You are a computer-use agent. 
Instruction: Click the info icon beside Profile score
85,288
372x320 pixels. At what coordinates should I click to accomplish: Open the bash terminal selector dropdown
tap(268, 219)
──────────
▸ **Requirement**
Go through the data above and copy all of it exactly.

▸ **Answer section**
You are a computer-use agent. 
Instruction: Click the info icon beside Profile score
85,288
372x320 pixels. At what coordinates should I click to accomplish: Open the bash terminal selector dropdown
tap(268, 219)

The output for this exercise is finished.